(THE EXERCISE):
List the data lines running from the line that contains "The width and" through the line that contains "Action: pos(748,620)", both included, as a numbered list with blank lines omitted. Leave the pictures out of the answer.

(TASK INPUTS):
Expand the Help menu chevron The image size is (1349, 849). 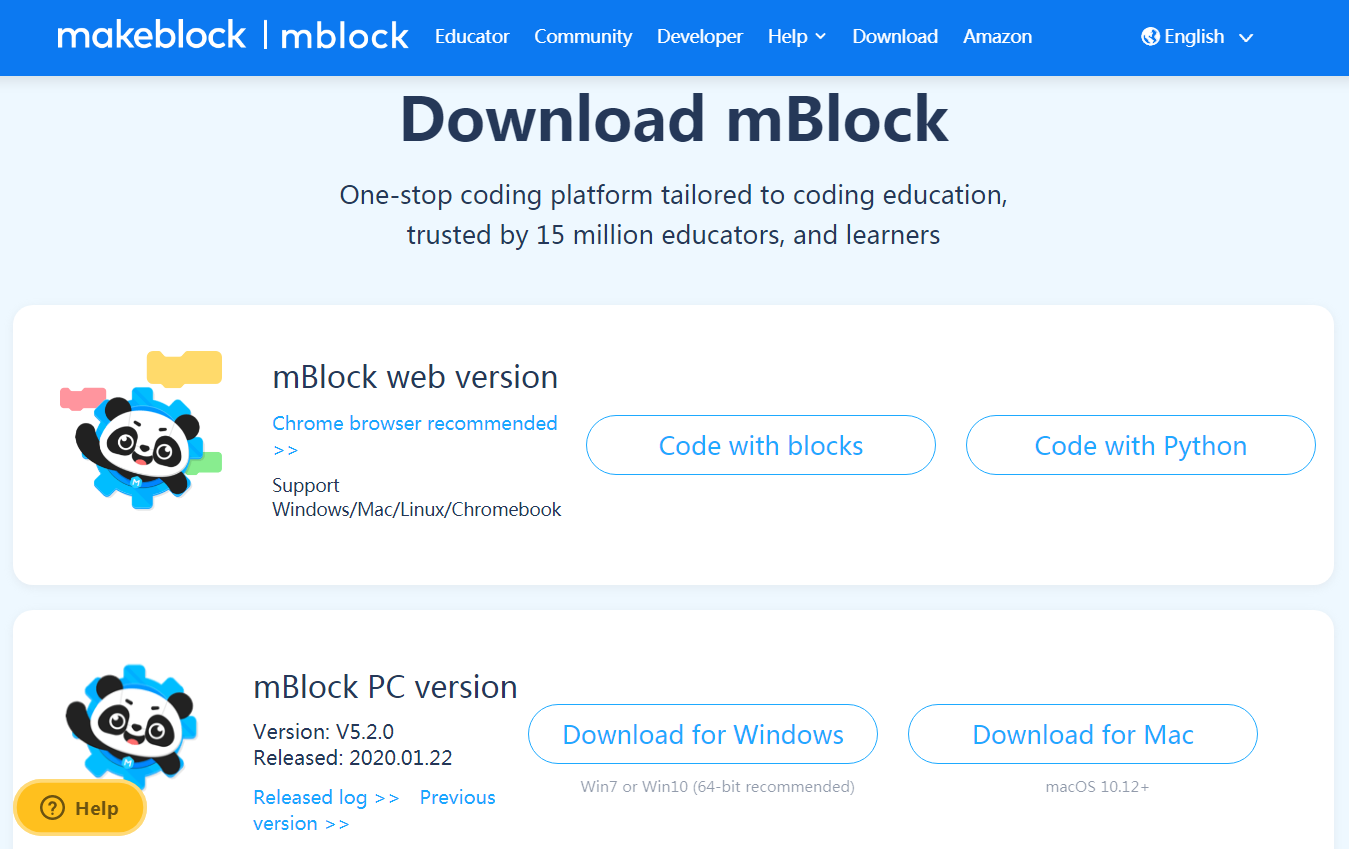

...

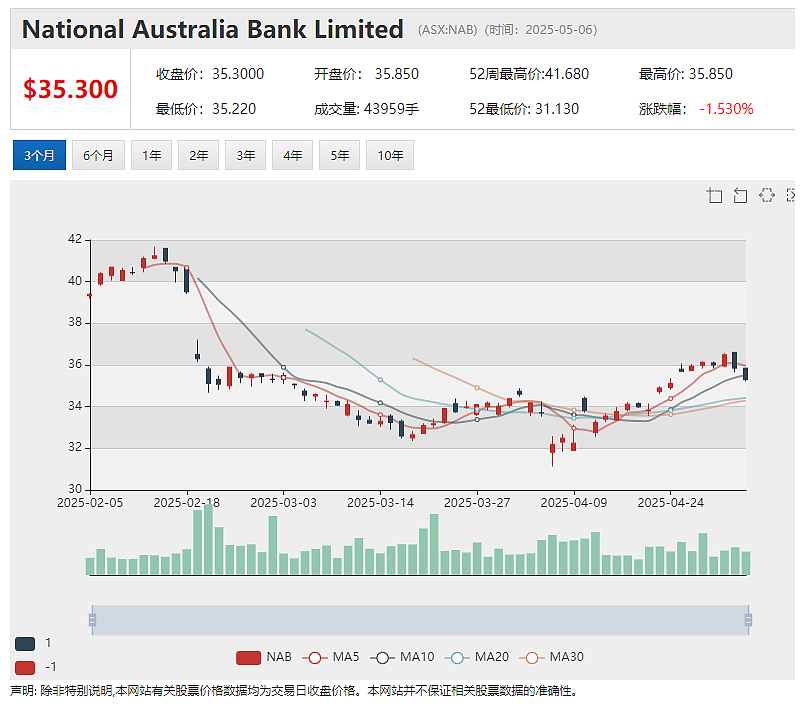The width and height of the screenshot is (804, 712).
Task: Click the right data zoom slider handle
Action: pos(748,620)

---

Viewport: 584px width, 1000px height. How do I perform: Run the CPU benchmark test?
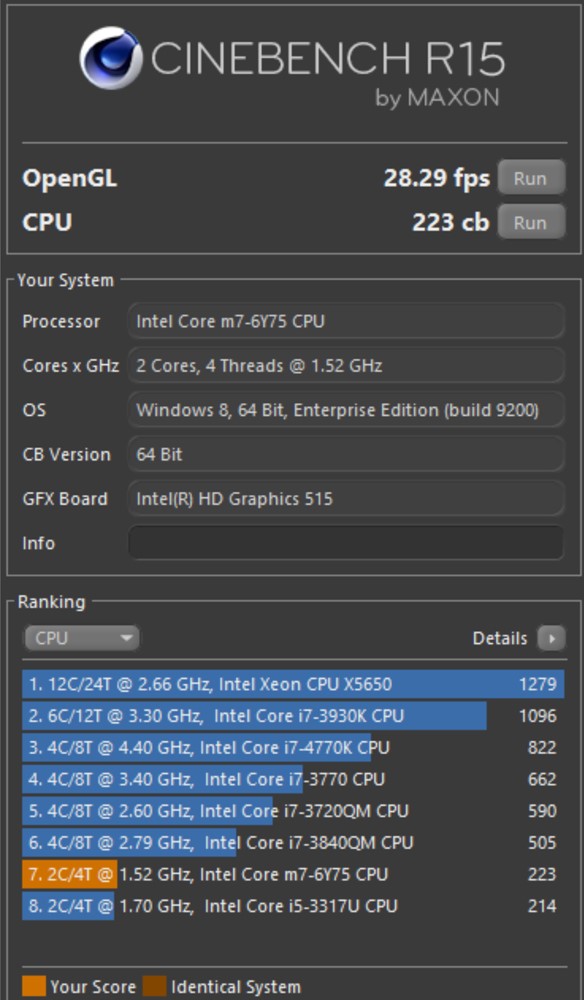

(RESULT OF THIS TASK):
1. The width and height of the screenshot is (804, 712).
2. Task: Click the right data zoom slider handle
3. Action: pos(748,620)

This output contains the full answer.